Focusing primarily on Egypt, Auda outlined the debates about Islamic governance in countries where popular uprisings have recently overthrown dictatorships to be replaced, in large part, by Islamist political parties. He highlighted the main issues and different forces driving these debates by contrasting multiple parties, traditional religious institutions, and various intellectual trends of discussion that surround the question of what balance should exist between religion and government.
He first outlined the two most clearly opposed sides of this broad debate, namely secular or liberal groups on one side and conservative literalist Islamist movements on the other. These political opponents disagreed categorically, he explained, on the idea of separating religious rulings from civil matters in the new Egyptian constitution, but an opportunity to compromise was born out of this discussion, particularly when tensions were high in the run-up to Egypt’s presidential election.
“Under the pressure of the presidential elections, shifts started to happen in the stance toward the ‘Islamic state’. What happened is that there was an obvious intention for the presidential election to be a setback in the revolution,” Auda said, alluding to the military’s attempts to manipulate the election’s coverage and results for its own benefit and effectively retain its hold on power in Egypt.
“That could not have been reversed without the unification of all streams in Egyptian society. In order for them to unite, they had to agree on a common ground. That is when liberals started to buy into some Islamic ideas in their thought, and that is when the Islamists started to give up some of the ideas of specific rules to their purposes, objectives, or principles.”
At this point a new concept was introduced, he continued, which Islamist movements had put forth in response to criticism of their political ideologies. To these parties, the idea of “a civil state with an Islamic reference” became a viable middle ground for Egyptians to work towards.
However, even this new concept has to be defined and developed in order to succeed in unifying Egypt, as well as other countries that have also adopted this political vision. Auda then began to analyze what is actually implied by this slogan and how its application might work with specific examples of legislative issues, such as marriage and divorce, finance, and government sponsorship acts of worship like pilgrimage to Mecca.

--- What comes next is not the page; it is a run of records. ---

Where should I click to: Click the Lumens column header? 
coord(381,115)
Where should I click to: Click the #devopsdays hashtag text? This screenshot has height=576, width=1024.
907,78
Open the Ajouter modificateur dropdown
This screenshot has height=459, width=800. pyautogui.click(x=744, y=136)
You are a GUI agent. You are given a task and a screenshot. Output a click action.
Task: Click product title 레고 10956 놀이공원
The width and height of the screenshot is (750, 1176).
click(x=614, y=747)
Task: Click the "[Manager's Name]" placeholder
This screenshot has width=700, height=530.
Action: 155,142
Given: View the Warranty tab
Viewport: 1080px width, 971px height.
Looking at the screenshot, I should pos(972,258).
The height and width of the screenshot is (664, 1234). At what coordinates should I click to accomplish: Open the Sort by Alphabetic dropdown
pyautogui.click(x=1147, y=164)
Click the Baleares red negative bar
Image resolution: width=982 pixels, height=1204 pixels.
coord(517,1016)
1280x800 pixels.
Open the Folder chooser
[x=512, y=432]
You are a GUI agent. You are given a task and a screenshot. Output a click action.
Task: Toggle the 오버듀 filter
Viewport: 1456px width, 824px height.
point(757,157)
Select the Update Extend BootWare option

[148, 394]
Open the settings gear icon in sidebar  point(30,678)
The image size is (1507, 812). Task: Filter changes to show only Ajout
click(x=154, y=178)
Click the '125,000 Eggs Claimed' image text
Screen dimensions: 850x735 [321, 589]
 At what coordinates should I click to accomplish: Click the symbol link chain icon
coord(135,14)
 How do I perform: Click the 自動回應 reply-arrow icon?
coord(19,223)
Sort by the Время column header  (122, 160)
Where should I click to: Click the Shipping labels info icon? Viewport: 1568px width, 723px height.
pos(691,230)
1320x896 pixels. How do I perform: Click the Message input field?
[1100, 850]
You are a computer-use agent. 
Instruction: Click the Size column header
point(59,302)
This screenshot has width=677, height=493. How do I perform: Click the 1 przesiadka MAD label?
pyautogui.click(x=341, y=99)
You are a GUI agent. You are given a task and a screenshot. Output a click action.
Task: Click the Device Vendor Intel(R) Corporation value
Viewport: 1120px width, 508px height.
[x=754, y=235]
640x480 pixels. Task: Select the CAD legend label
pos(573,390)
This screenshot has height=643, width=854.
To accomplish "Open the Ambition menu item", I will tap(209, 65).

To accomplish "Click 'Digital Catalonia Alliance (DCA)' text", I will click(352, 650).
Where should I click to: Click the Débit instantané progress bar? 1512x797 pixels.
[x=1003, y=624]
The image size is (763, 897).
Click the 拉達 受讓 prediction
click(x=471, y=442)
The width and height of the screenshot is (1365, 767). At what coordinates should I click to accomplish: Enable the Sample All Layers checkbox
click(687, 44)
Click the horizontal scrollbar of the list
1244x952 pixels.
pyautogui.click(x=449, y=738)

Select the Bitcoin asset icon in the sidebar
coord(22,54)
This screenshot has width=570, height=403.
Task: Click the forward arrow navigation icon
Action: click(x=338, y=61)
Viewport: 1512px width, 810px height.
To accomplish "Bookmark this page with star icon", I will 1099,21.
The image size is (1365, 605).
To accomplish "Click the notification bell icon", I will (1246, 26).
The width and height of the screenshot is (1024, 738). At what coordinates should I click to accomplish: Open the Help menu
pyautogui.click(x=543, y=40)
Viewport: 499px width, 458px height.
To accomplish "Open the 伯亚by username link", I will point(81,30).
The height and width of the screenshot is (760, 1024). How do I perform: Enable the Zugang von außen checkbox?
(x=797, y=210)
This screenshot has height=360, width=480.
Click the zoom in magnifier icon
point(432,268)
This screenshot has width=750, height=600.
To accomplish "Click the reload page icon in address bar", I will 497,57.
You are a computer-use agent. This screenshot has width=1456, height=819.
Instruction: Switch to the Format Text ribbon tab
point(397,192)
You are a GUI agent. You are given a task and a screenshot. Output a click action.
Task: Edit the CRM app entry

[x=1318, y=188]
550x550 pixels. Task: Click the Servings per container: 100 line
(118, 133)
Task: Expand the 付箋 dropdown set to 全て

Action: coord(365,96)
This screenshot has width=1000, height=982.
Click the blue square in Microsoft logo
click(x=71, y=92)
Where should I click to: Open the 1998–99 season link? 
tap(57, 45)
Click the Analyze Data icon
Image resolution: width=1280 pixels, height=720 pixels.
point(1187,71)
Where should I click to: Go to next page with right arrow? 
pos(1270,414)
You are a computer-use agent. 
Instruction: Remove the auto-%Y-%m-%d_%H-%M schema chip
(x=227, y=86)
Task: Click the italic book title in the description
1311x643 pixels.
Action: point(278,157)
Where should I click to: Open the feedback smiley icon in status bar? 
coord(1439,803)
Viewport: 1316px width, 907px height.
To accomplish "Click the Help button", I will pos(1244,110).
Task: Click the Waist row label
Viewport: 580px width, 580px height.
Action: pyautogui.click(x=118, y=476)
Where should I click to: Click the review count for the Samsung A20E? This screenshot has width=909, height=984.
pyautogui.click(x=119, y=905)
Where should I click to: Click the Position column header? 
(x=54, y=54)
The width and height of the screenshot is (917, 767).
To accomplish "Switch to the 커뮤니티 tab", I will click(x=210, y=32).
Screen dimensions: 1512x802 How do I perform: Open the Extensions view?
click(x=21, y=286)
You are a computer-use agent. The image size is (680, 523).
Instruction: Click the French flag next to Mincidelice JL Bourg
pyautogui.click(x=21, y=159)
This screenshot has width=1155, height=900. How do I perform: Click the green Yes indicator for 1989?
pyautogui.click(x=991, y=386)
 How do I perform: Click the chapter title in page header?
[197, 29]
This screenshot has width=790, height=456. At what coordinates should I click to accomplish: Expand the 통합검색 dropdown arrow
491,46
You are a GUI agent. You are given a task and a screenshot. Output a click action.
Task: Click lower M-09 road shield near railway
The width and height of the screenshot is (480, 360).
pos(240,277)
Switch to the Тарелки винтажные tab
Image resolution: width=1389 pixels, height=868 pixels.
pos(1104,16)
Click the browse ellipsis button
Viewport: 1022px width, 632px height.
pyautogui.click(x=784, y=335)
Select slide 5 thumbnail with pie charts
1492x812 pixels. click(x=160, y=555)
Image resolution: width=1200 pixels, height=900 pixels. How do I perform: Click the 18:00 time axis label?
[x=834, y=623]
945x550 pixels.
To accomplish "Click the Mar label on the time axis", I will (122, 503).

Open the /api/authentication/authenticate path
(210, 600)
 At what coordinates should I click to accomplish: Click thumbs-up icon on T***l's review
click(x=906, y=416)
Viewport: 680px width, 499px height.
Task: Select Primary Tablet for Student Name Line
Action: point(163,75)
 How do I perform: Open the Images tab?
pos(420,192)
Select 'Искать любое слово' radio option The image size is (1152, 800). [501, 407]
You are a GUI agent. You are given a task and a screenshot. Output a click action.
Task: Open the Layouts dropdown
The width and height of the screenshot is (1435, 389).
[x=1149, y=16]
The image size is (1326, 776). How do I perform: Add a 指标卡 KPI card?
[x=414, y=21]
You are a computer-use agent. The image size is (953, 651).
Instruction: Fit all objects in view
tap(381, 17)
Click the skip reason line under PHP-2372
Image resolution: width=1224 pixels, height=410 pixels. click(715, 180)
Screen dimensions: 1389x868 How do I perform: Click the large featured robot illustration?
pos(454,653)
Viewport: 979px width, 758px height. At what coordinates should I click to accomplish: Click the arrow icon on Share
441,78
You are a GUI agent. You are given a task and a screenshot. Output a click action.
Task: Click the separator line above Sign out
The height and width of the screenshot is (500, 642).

He concluded his talk with the assertion that working toward this middle ground has been beneficial for Egyptians, and while there is still much work to be done, particularly in revisiting and renewing traditional Islamic legal judgments, the groundwork has been laid for a more inclusive system of governance, a clear indication to him that Egyptians will continue to resist authoritarianism in whichever form it may appear in the future.